Yıllardır korkunç bir baskı altında ezilmek bir yana, ayırımcılığa tabi tutuldular. Asırlardır üzerlerinde baskı sistemi kurularak kişilikleri açıkça kırılmaya, öğütülmeye ve törpülenmeye çalışıldı. Bu nedenle de başlarına nelerin gelebileceğini bilemeden ve de olabilecek her şeye razı olarak eylem düzenledi İskeçe halkı. İşin ucunda tutuklanmak, hapse konmak, işten atılmak ve dayak yemek dahil her tür susturmaya ve baskıya yönelik uygulama olmasına rağmen.
Bundan bir evvelki boykot eylemi 2008-2009 eğitim yılında yapılmıştı ama o günden bugüne çözülmüş herhangi bir sorun, halledilmiş herhangi bir konu yok. Yıllardır aynı hamam aynı tas. Tellaklar değişti ama uygulama bir türlü değişmedi.
Eğitim yılı başlayalı iki ay olmasına karşın Türk okulundaki öğretmen eksikliği büyük boyutlarda. Türkçe kitap ise hiç yok. Halen öğrencilere kitapları sağlanmadığından çocuklar fotokopi usulü ile eğitim görmeye çalışıyor.

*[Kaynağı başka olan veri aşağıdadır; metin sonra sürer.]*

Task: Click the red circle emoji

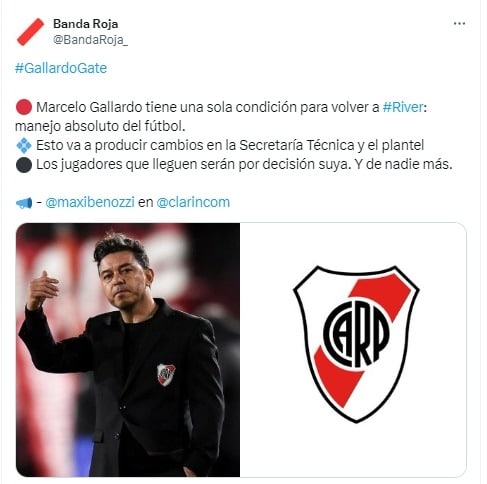Action: [x=24, y=107]
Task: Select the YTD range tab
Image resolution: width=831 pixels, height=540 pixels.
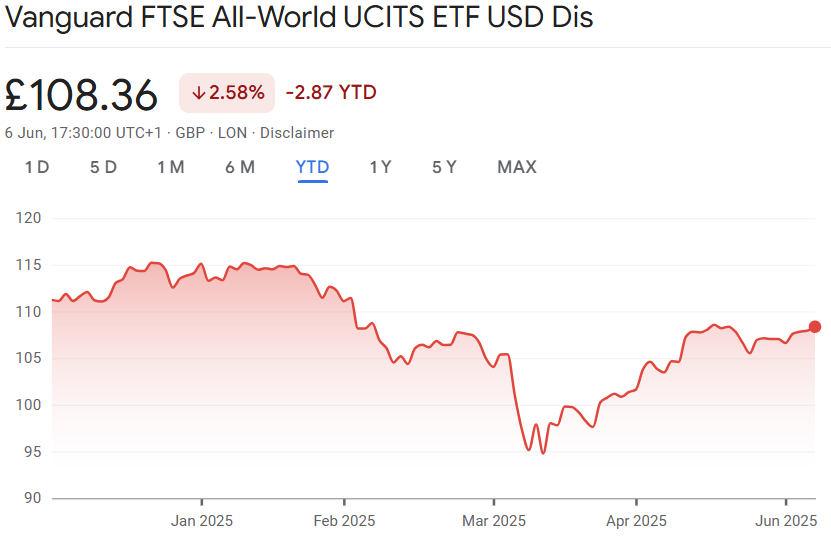Action: [x=313, y=167]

Avrupa Birliği insan hakları konusunda atıp tutarken “Harman istiyor” ama iş uygulamaya ve üye devletleri kontrole gelince ipe un seriliyor. İşte böyle bir şey AB’li olmak. Avrupa Birliği içinde azınlıksanız yandınız. Hiçbir hakkınız yok. Hele de çingene (Türkiye’de Roman, Avrupa’da Gypsy, KKTC’de Gurbet denmekte) iseniz yandınız, hem de ne yanma. Yerel tabirle çifte kavrulmuş….
Rumların biz Kıbrıslı Türkleri müzakereler sonucunda sokmak istedikleri sınıf, indirgemek istedikleri konum işte bu “Azınlıklar” sınıfı; Bilmekte fayda var.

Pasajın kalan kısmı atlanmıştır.